When summer leave was granted and we realized that ticket prices hadn’t yet skyrocketed, we quickly decided that going to this beautiful Mediterranean corner of the earth that I call my childhood home was going to be the trip of a lifetime. It absolutely was, and I could never have predicted to what degree it would be a beautiful trip. Getting the chance to show Kimberly my birthplace has been something I’ve been longing for; she as well. Not only that, but I haven’t been to Greece for at least 4 years and I had been feeling the pull for a while now to go feel the dry heat and swim in the salty sea.
We spent half a day in downtown Athens which is a necessity for any first-time visitor to Greece. As hot, congested, and smog-filled as it is, there is nothing that compares to the history and architecture that pack this metropolis. It leaves you in awe imagining a different age when people walked around here many centuries before the birth of Christ, going about their daily routine. Although I’ve been to the Acropolis about a dozen times, it never gets old and I love going back.
I could go on at length about Athens, my childhood playground (Petroupoli specifically is where I lived.) My deeper family roots extend to the magical island of Santorini, where my father escaped as a 4-year-old in the last major earthquake, and my grandparents owned several shops. This island seems to host just about everything you could imagine for such a small place. That includes beautiful beaches, ancient cities, good people, and rich flavorful food.
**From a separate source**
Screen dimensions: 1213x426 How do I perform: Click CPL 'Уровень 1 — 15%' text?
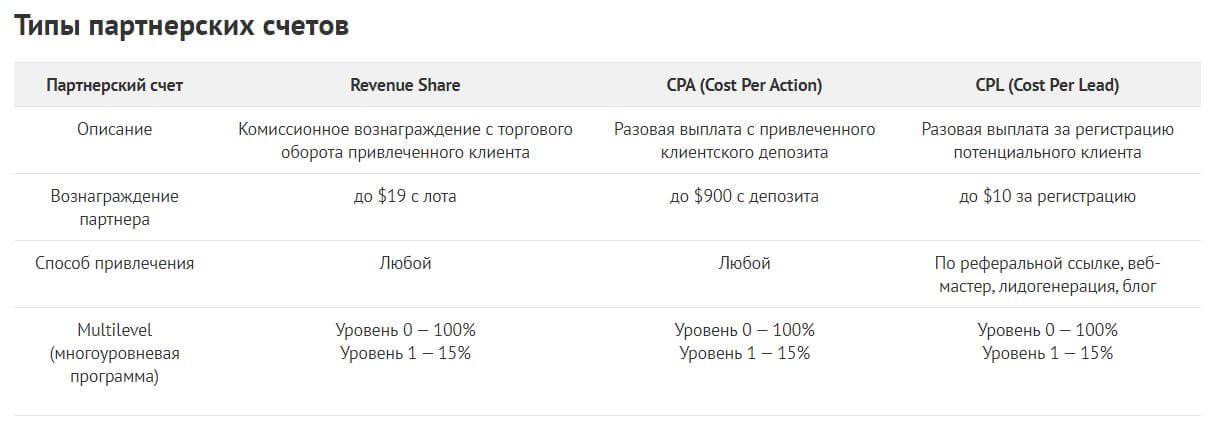tap(1047, 353)
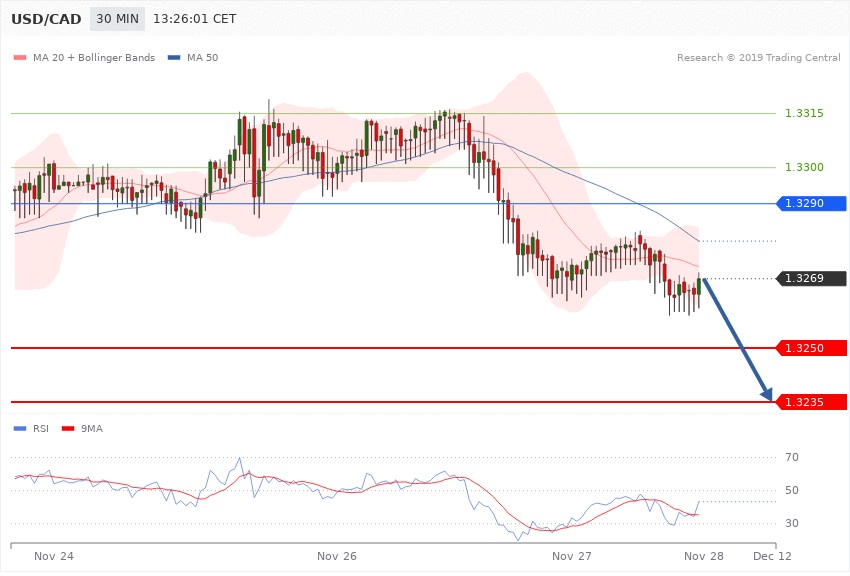
Task: Click the blue forecast arrow head
Action: (768, 394)
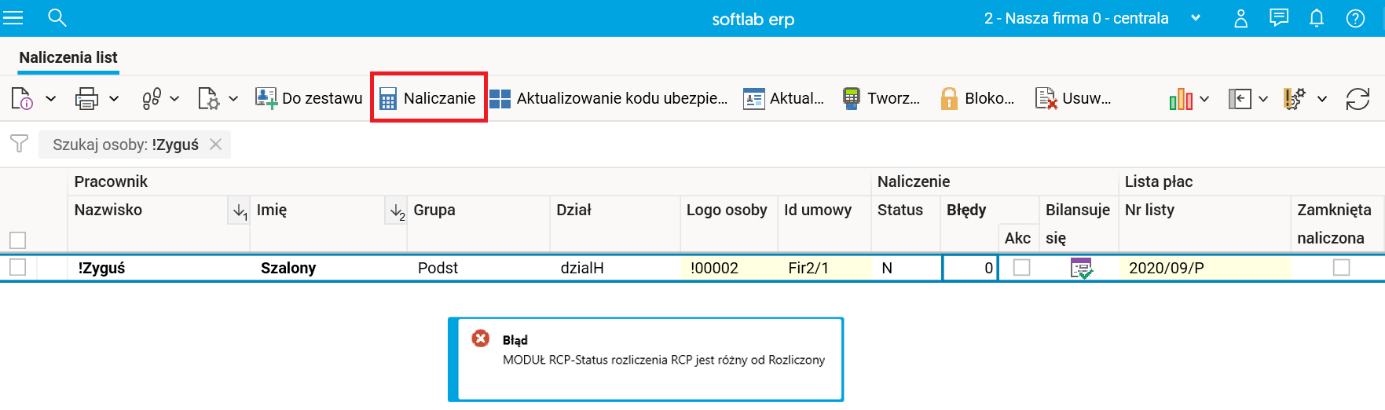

It’s hard to describe, but there seems to be a richness to most meats, fruits, and vegetables that is sometimes attributed to the dry volcanic soil on the island. The wines are another story and are unfortunately hard to find outside the island. I wish I could have imported about a dozen bottles of Nykteri, and maybe another dozen bottles of Vin Santo(desert wine sweetened with honey.) I’ve taken much away from this culinary inspiration and hope to try and cook more island-inspired foods at home for Kimberly.
Besides our week long trip to Santorini as tourists, we managed to dig into my family history a little. I took a rare opportunity to ask the owner of a small bakery in Perissa whether or not he knew my great grandfather. After looking at a picture on the wall showing the bakery in 1935, I figured it was impossible that he wouldn’t have, as my great grandfather was well known in the area and had a house where he lived into the 1980s. The kind old man at the bakery shared all kinds of stories, but the most profound thing was how he described our family relations and the fact that dating several generations back, our families are linked. So now the nice lady from whom I bought frozen freddoccino (like an Iced Cap) every morning became my cousin.